Assistant United States Attorney General for the Civil Rights Division
- In office 1961 – December 1964

Personal details
- Born: October 1, 1922 Plainfield, New Jersey, U.S.
- Died: June 2, 2003 (aged 80) Newtown, Connecticut, U.S.
- Party: Democratic
- Spouse: Violet P. Marshall
- Children: Catie Marshall, Jane Marshall and Josie Phillips
- Alma mater: Yale University (BA, LLD)
- Occupation: Attorney

= Burke Marshall =

American lawyer (1922–2003)

Burke Marshall (October 1, 1922 – June 2, 2003) was an American lawyer who served as the United States Assistant Attorney General for the Civil Rights Division during the Civil Rights Movement. He was a confidante of the Kennedy family.

Marshall was born in Plainfield, New Jersey. He attended Phillips Exeter Academy, graduating in 1940, and received a BA from Yale University in 1943. He joined the army, working in the intelligence corps as a Japanese translator and cryptoanalyst. It was during his military service that he met Violet Person, whom he later married.

After World War II, Marshall returned to Yale Law School, earning his LL.D. in 1951; he was admitted to the Washington, D.C., bar the same year, joining the Washington-based law firm of Covington & Burling in 1952, where he worked for ten years, specializing in antitrust law for clients such as Standard Oil.

==Government career==

Marshall was appointed Assistant Attorney General in 1961 by Robert F. Kennedy, who was Attorney General in President John F. Kennedy's administration. Despite Marshall's lack of civil rights experience, he was put in charge of the Civil Rights Division, as Robert Kennedy had already decided not to appoint a known rights leader.

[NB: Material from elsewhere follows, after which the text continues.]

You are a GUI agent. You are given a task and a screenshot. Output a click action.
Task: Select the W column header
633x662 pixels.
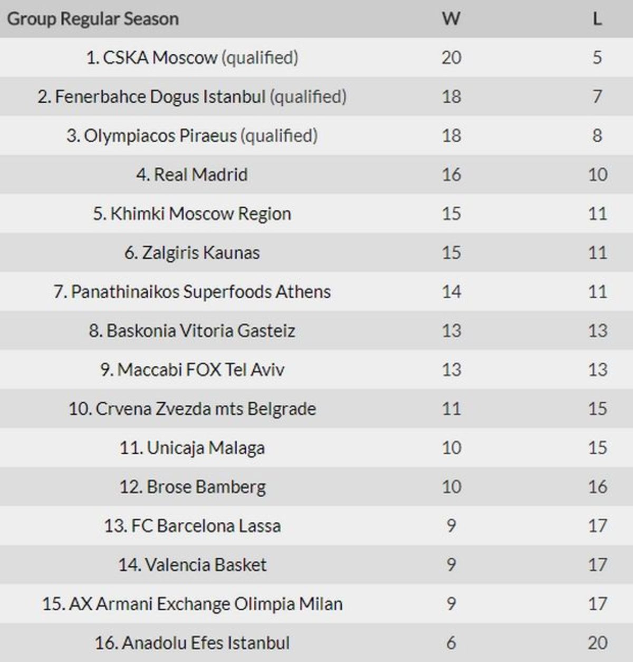[x=451, y=19]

The relationship between Marshall and Kennedy had a difficult beginning. During their initial meeting, little was said, with Kennedy remarking, "I have nothing in common with that man." However, as the civil rights movement heated up in the South, events brought them together.

During his time in government, Marshall was a significant contributor to a number of advances in civil rights. In 1961, racial segregation on interstate travel was banned. The following year, the University of Mississippi was forced to admit James Meredith, a well-qualified black student. Marshall and the Attorney General persuaded President Kennedy to enforce the order using federal troops.

Marshall also ran a campaign to increase voter registration by blacks. Within two years of coming into office, he had launched 42 federal lawsuits against states to reform their electoral legislation.

Marshall's focus was on results. He argued to not use the Fourteenth Amendment to overcome discrimination, instead favoring the federal government's constitutional power to regulate interstate commerce. As that power was reserved to the government, states had few legal options of recourse. Marshall used it as a basis to write the 1964 Civil Rights Act, which prohibited discrimination in public facilities, in government and in employment.

Marshall's reputation was not that of an office-based bureaucrat, but of a hands-on negotiator who dealt with many of the major figures across the civil rights drama, ranging from Martin Luther King Jr. to Alabama Governor George Wallace.

Marshall resigned his office in December 1964. President Lyndon B. Johnson wrote on Marshall's formal letter of resignation, "I have never known any person who rendered a better quality of public service."

==Later career==
After leaving government, Marshall returned to commercial legal practice, briefly rejoining Covington and Burling before becoming a vice president and general counsel at IBM in 1965. He rose to senior vice president in 1969. Despite turning down the offer of a deanship at Yale Law School (YLS) when he resigned as Assistant Attorney General, he became a deputy dean and professor at YLS in 1970.

In 1986, he was named Nicholas deB. Katzenbach Professor of Law, and later professor emeritus. He was also the George W. Crawford Professorial Lecturer in Law. At the Yale Law School, Marshall taught courses in constitutional law, federal jurisdiction, and political and civil rights. Among his most innovative and well-known courses was "The Limits of the Law," which he co-taught at first with Professor Joseph Goldstein and later with both Professor Goldstein and Aharon Barak, Chief Justice of the Israel Supreme Court. He also co-taught a course on Religion and the Law with Professor Perry Dane at a time when that subject was rarely taught as a course to itself at major law schools.

Marshall was the chair of the Vera Institute of Justice Board of Trustees between 1966 and 1986. He also chaired the Center for Employment Opportunities in 1996. In 1999, he received the Eleanor Roosevelt Award for Human Rights.

==Death==
Marshall died June 2, 2003, aged 80, at his home in Newtown, Connecticut, of complications of myelodysplasia, a bone marrow disorder.

He was survived by his wife Violet P. Marshall, three daughters, Catie Marshall, Jane Marshall, both of Brooklyn, New York, and Josie Phillips of Plymouth, England, as well as four grandchildren: Ian Marshall Bakerman and Morgan Montgomery Bakerman of Catie Marshall and Nelson Bakerman; and James Marshall Phillips and Samuel Burke Phillips, who are the sons of Josie and Greg Phillips.